Sometimes administrators of other hospitals say to me, “We can’t afford a preoperative clinic, and we don’t need one.” My response is that regardless of whether a hospital has a preoperative clinic, the regulatory requirements and guidelines must be met: it is not an issue of avoiding certain steps. Having a dedicated preoperative clinic simply shifts the work to a standardized, centralized system and avoids delaying these required steps until the day of surgery, when taking care of a problem involves the most inefficient use of resources.

Tailor system to institutional needs and characteristics

Within the regulatory framework, the organizational scheme of every institution must address issues of volume and acuity, the types of surgery performed, and the time frames required. A system must be able to deal with the preoperative needs of patients undergoing operations that are booked weeks in advance (often the case for ortho­pedic surgery) as well as those that may not be booked until a day before the procedure (eg, cancer surgery).

Our plan was developed for our very high-volume, tertiary care institution. In 2008, 24,000 patients used our clinic (roughly 100 patients per day).


A nurse practitioner–based model for ‘one-stop shopping’

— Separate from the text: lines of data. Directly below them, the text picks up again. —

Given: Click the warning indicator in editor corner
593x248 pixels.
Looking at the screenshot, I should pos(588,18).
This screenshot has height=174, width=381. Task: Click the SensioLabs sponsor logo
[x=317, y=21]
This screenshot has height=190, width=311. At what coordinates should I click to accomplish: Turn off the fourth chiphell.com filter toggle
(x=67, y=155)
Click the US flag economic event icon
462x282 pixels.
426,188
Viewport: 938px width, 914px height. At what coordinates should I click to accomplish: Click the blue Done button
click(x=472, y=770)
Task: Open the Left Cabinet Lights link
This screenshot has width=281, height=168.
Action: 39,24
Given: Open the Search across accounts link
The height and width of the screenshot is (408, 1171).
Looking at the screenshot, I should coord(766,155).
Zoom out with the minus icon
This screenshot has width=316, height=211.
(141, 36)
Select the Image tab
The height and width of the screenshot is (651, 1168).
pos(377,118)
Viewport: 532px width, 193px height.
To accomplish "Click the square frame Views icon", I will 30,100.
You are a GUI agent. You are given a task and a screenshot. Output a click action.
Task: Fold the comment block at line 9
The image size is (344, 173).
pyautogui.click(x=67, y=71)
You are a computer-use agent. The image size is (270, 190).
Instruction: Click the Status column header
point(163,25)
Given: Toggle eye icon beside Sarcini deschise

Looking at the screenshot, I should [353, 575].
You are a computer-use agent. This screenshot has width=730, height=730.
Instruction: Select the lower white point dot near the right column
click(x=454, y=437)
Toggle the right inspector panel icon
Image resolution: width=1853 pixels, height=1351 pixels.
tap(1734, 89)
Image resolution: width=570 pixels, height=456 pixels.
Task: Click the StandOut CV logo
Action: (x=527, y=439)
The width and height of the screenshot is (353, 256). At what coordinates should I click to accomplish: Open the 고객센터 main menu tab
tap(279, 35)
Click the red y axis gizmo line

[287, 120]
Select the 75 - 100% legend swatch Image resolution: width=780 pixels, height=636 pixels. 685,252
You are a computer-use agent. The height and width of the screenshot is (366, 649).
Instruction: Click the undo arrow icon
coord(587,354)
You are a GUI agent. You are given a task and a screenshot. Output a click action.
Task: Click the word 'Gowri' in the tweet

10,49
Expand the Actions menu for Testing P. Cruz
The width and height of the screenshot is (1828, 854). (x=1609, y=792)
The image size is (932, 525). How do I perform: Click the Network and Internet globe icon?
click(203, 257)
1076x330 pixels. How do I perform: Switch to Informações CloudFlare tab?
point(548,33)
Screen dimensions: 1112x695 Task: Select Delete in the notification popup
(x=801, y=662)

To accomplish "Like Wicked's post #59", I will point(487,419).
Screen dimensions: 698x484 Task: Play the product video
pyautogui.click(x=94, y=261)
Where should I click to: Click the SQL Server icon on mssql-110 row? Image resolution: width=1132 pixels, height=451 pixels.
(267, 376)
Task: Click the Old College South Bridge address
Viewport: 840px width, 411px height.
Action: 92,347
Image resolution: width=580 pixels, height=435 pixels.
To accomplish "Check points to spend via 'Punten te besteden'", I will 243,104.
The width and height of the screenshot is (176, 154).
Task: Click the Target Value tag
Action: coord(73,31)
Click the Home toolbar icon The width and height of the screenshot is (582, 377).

We decided that the clinic should offer all elements of the preoperative assessment and thereby give patients “one-stop shopping.” Each patient sees a nurse practitioner, who performs the surgical history and physical examination as well as the anesthesiology and nursing assessments. The result is a multidisciplinary approach with a single assessment output. We shifted employees who had been responsible for preoperative assessment in the offices of various surgeons to a central clinic so that all assessments could be standardized, and we provided additional training to enable them to perform various assessments. The nurse practitioners are supervised by an on-site attending physician, as detailed below.

This model offers a number of advantages:

  • Patients see a single provider.
  • Assessment is facilitated for our surgeons, who may not be completely up-to-date on perioperative risk assessment and management.
  • We have a central location for standardized education programs for our physicians, nurses, and residents.
  • The clinic’s standardized records and processes facilitate data generation for research and clinical practice improvement.

Independent budgetary and staffing structure

The preoperative clinic is a separate cost center under the leadership of the department of anesthesiology. Resources were shifted to a central location so that as volume increases, we can add resources to meet the additional volume. We contracted with the hospital administration to provide payment for two full-time-equivalent anesthesiologists per day, who serve as on-site attending physicians. The hospital is willing to do this because not only do these attending physicians supervise the anesthesiology assessment, they are the collaborating physicians for the entire perioperative assessment. They review every patient, order tests and write prescriptions as needed, and discuss issues with the primary care physicians and referring specialists.

The preoperative clinic has an anesthesiologist director (me) who reports directly to the hospital’s vice president for surgical services on budget and staffing issues. I also report to the chairman of the department of anesthesiology, though he is not involved in budgetary functions (the hospital contracts with him to provide the anesthesiology staffing). The clerical and nursing staff work directly for the clinic.

The clinic is run in a self-contained area with a central waiting room and space for doing all the assessments and laboratory work internally, including 16 examination rooms and a room for chart organization.